■ **EXERCISE PASSAGE**
***

At an evangelical conference, a man was late & arrived to find a huge auditorium packed to the brim until he spotted a chair way up front. He slowly edged his way up so as not to disturb the speaker, leaned over to the woman next to it & whispered, “Is this chair saved?” She whispered back, “No but we’re praying for it.”


The issue of exclusivity, about who’s saved & who’s not, who’s in & who’s out, is a fruitless & irrelevant question. Our Lord’s response was to say bluntly, forget the arithmetic & check your own behavior. God calls every human being to salvation & so the real issue is not numbers or trying to find out if we’ll be in the final count, but fidelity. How have we embraced God’s invitation & have we calculated the cost?


As the man replied when asked if he were saved, “I’m still trying to figure out how to be spent!” Spending is the Gospel issue, not saving. Claiming kinship or proper credentials earns a withering, “I do not know you!” The crucial question is, How did you spend yourself in service to others? Or was everything saved for your self? Mouthing “Lord, Lord” or claiming that you shared a few drinks is not going to cut it.

***

■ **SUPPLIED DATA**
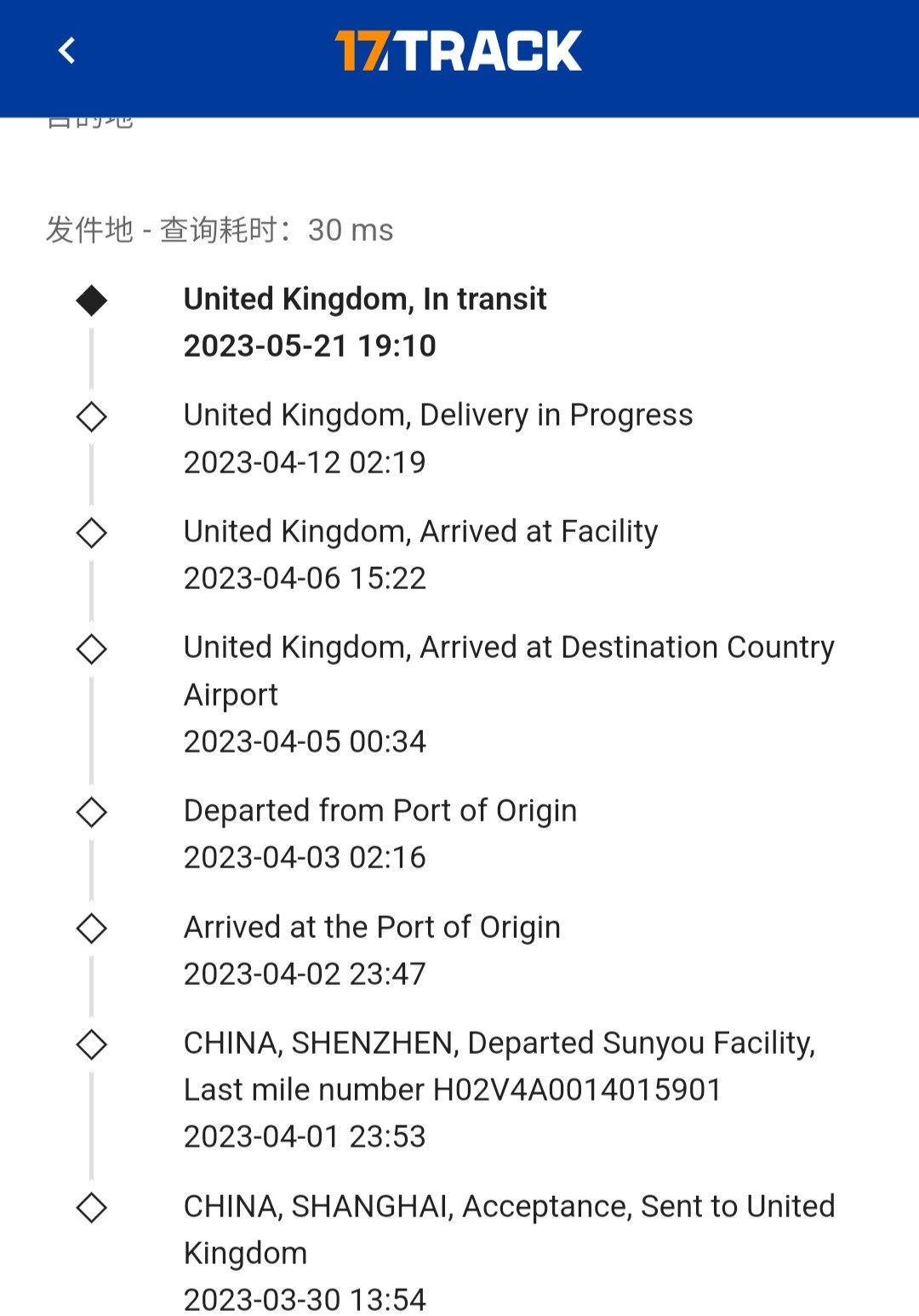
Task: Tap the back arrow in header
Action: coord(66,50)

***

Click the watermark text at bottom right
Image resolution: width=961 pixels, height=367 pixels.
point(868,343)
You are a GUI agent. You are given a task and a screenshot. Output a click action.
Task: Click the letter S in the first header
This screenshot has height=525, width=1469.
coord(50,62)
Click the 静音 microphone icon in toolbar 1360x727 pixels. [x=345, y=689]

***

■ **WHAT TO DO**
Transcribe the stretch of the passage on salvation from "The issue of" through "calculated the cost?".

■ **ANSWER BOX**
The issue of exclusivity, about who’s saved & who’s not, who’s in & who’s out, is a fruitless & irrelevant question. Our Lord’s response was to say bluntly, forget the arithmetic & check your own behavior. God calls every human being to salvation & so the real issue is not numbers or trying to find out if we’ll be in the final count, but fidelity. How have we embraced God’s invitation & have we calculated the cost?